Habrá quien piense que se lo merece, sobre todo los que sacan de la cárcel a gente como De Juana Chaos o aplauden decisiones parecidas. Algún miembro del jurado, en un alarde de hipocresía lacrimógena, ha insistido en que todos los miembros del mismo eran muy conscientes de que no era Libby quien debía estar sentado en el banquillo, pero que no podían hacer otra cosa. Así se pone de manifiesto, una vez más, la naturaleza política del veredicto y del propio juicio.
 
Lewis Scooter Libby.Si tan sensibles eran a la injusticia que estaban cometiendo, a los jurados les habría bastado con dimitir y afrontar las consecuencias de sus actos para quedar a bien con sus límpidas conciencias.
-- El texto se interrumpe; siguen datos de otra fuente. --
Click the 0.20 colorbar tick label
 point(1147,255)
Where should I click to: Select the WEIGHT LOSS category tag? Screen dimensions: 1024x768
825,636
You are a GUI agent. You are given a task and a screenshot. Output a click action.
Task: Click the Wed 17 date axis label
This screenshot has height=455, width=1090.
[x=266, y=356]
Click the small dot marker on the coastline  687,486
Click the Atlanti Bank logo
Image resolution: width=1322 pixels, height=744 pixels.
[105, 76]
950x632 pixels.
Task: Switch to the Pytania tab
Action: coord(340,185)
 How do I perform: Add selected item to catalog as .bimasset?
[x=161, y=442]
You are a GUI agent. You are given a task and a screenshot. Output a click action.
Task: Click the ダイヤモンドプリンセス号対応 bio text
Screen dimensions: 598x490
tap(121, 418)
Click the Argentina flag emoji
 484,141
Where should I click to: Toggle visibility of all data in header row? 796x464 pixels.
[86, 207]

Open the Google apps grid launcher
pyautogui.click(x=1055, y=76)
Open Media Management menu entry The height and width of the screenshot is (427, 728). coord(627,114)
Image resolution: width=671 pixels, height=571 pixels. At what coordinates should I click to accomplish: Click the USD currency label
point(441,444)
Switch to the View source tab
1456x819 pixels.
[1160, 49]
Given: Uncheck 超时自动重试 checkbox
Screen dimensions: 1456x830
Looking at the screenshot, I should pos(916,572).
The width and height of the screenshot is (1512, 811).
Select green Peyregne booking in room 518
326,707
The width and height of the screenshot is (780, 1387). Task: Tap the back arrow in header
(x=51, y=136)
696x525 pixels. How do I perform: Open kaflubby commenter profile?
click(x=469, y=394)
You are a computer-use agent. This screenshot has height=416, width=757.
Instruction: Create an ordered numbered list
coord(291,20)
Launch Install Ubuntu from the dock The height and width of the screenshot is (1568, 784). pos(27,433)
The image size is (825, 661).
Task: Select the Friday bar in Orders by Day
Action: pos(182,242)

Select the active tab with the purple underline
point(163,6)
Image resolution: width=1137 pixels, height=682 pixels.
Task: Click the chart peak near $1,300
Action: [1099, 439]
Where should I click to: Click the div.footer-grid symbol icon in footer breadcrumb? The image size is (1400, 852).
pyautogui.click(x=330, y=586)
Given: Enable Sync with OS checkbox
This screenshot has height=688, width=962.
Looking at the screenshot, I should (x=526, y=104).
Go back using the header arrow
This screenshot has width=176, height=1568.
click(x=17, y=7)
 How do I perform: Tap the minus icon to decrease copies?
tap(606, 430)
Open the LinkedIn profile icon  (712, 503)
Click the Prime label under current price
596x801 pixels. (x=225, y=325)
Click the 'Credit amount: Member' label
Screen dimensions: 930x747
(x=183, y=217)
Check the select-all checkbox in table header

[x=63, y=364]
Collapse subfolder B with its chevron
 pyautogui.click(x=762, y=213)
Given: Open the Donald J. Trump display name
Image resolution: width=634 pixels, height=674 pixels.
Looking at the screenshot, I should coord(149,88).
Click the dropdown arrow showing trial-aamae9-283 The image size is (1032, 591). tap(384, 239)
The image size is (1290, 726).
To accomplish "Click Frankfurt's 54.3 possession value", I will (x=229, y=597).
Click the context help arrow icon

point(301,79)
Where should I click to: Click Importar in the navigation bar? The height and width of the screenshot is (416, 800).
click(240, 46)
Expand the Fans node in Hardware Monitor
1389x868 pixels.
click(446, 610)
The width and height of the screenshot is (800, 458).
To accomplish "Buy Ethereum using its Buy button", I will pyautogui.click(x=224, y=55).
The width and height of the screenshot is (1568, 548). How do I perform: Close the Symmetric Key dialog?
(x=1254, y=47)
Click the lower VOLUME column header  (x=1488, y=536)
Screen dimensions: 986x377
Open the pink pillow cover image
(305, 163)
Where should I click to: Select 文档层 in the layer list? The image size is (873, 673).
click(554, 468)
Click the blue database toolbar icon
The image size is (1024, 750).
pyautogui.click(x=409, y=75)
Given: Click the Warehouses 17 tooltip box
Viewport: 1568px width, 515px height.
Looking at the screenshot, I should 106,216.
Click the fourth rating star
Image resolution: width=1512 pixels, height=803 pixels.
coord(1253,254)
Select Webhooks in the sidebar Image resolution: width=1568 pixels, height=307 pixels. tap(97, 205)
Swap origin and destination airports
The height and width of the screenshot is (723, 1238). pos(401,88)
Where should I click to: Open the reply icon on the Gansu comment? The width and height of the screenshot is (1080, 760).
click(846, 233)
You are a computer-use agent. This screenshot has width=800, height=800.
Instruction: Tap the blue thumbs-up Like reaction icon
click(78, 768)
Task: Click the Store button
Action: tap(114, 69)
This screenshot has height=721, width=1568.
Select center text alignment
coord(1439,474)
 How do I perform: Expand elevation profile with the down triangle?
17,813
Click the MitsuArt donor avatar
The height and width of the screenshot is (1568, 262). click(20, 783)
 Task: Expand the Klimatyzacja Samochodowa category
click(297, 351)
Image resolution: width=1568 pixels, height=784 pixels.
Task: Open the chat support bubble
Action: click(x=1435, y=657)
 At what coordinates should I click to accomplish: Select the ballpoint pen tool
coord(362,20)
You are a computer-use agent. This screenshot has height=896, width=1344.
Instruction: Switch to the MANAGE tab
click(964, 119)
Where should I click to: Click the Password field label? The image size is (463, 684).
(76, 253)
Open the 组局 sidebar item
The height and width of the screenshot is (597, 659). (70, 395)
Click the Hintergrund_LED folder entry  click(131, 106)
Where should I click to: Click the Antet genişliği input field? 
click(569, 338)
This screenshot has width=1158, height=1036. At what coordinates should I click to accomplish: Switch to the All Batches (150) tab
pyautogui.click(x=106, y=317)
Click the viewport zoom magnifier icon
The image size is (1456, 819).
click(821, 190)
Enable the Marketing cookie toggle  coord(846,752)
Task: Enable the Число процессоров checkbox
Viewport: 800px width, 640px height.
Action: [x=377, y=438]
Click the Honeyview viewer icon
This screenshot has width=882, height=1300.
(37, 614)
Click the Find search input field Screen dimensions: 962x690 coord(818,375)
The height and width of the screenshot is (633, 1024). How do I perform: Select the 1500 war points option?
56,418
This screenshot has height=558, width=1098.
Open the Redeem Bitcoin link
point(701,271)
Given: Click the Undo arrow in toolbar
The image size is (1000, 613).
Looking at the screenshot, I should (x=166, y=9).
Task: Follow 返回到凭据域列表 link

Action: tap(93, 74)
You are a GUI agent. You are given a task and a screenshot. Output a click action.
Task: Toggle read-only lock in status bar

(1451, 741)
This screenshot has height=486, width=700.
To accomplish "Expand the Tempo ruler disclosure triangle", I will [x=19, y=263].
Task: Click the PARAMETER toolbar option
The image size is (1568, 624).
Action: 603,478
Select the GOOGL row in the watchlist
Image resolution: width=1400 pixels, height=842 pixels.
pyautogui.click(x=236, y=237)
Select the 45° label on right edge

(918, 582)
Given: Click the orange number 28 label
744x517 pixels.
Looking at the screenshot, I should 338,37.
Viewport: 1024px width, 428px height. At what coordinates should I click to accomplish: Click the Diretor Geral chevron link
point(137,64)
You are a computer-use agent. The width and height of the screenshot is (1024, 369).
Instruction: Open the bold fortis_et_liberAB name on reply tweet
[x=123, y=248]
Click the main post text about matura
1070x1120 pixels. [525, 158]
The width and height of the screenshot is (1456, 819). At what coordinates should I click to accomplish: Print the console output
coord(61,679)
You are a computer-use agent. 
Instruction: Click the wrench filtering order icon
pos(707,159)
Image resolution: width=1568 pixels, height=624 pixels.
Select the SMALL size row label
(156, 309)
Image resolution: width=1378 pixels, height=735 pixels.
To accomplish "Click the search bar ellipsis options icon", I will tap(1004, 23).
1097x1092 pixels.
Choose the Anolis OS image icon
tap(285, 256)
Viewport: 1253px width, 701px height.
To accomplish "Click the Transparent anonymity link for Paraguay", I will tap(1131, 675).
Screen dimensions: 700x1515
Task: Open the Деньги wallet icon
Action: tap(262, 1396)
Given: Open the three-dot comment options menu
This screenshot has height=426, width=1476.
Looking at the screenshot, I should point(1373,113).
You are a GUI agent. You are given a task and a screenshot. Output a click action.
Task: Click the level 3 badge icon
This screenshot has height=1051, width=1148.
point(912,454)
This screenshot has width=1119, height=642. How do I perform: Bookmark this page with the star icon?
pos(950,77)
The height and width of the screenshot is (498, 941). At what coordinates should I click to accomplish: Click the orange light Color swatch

Pero claro, en Washington DC, donde se ha juzgado a Libby, se vota demócrata en más de un 90%. Aparte de las propias convicciones sobre Libby, los neoconservadores y la guerra de Irak, que era lo que en el fondo se ventilaba, ¿cómo afrontar la censura de los vecinos y los amigos, todos progresistas, si uno se atreve a actuar en conciencia?
 
El resultado del caso Libby resulta aún más escandaloso si se lo compara con casos que afectaron a demócratas eminentes. El primero está en la mente de todos: el del presidente Clinton. La dimensión de los personajes no es la misma, pero la acusación de perjurio se parece, y la apuesta política es de calibre similar. Ahora bien, el uno estaba previamente absuelto y el otro... al revés.
 
El caso más chocante, como ha recordado Michael Barone, es el de Sandy Berger, demócrata y asesor de Clinton. Berger admitió, después de haberlo negado, que sacó (metiéndoselos en los pantalones y en los calcetines) documentos de los Archivos Nacionales cuando preparaba, con autorización de su jefe, Bill Clinton, su testimonio ante la Comisión del 11-S. Los sacaba y probablemente los destruía.
 
Aquí hubo perjurio, crimen… y una discreción exquisita por parte de los grandes medios de comunicación. Nadie sabrá nunca qué documentos destruyó Berger. Fue condenado a cien horas de trabajos comunitarios, a pagar una multa de 50.000 dólares y a tres años de inhabilitación.
 
Clinton, por su parte, perdonó a Marc Rich, su amigo millonario corrupto hasta los tuétanos. Pero Bush, según los progresistas, no puede indultar a Libby, un funcionario cuyo único crimen –por muy serio que sea– ha sido cambiar la versión de una historia prácticamente irrelevante, de la que han sacado tajada dos oportunistas ansiosos de titulares: Valerie Plame y su esposo.
 
La pobre Justicia andará todavía buscando la venda para taparse los ojos… y la nariz.
 
El caso Libby tiene una segunda dimensión, a la que ya he hecho referencia. Y es que todo se monta en torno a un crimen que no existe. Se trataba y se trata de apuntalar la idea de que la Administración Bush mintió al elaborar los argumentos que justificaran la intervención en Irak. Pues bien, nadie en Washington ha encontrado la forma de dar forma judicial a lo que se sabe del affaire Libby. Y es que quien puso en circulación el nombre de Valerie Plame no fue Libby, sino Richard Armitage, un hombre contrario a la intervención en Irak.
 
En otras palabras, nunca se ha tratado de saber la verdad. Sí, en cambio de dar la impresión de que la Administración Bush mintió, aunque no se sepa decir a ciencia cierta en qué.
 
En el terreno estrictamente político, los demócratas están atrapados en un juego parecido. Votaron sí a la guerra por aplastante mayoría y luego cambiaron de opinión. Ahora que son mayoritarios en las dos Cámaras podrían haber abierto una investigación a fondo sobre las decisiones que condujeron a la guerra de Irak en 2003. No lo han hecho ni lo harán. Demasiado peligroso.
 
Es cierto que la política y la justicia tienen, estrictamente hablando, poco que ver con la búsqueda de la verdad. Pero tampoco se puede basar toda una política en la mentira, como la justicia no puede ignorar sin desacreditarse la verdad de los hechos, más allá del establecimiento de la culpabilidad. En estas condiciones, una victoria demócrata dentro de año y medio acabaría siendo tan perjudicial para los propios demócratas como para el conjunto de Estados Unidos. Véase el ejemplo español.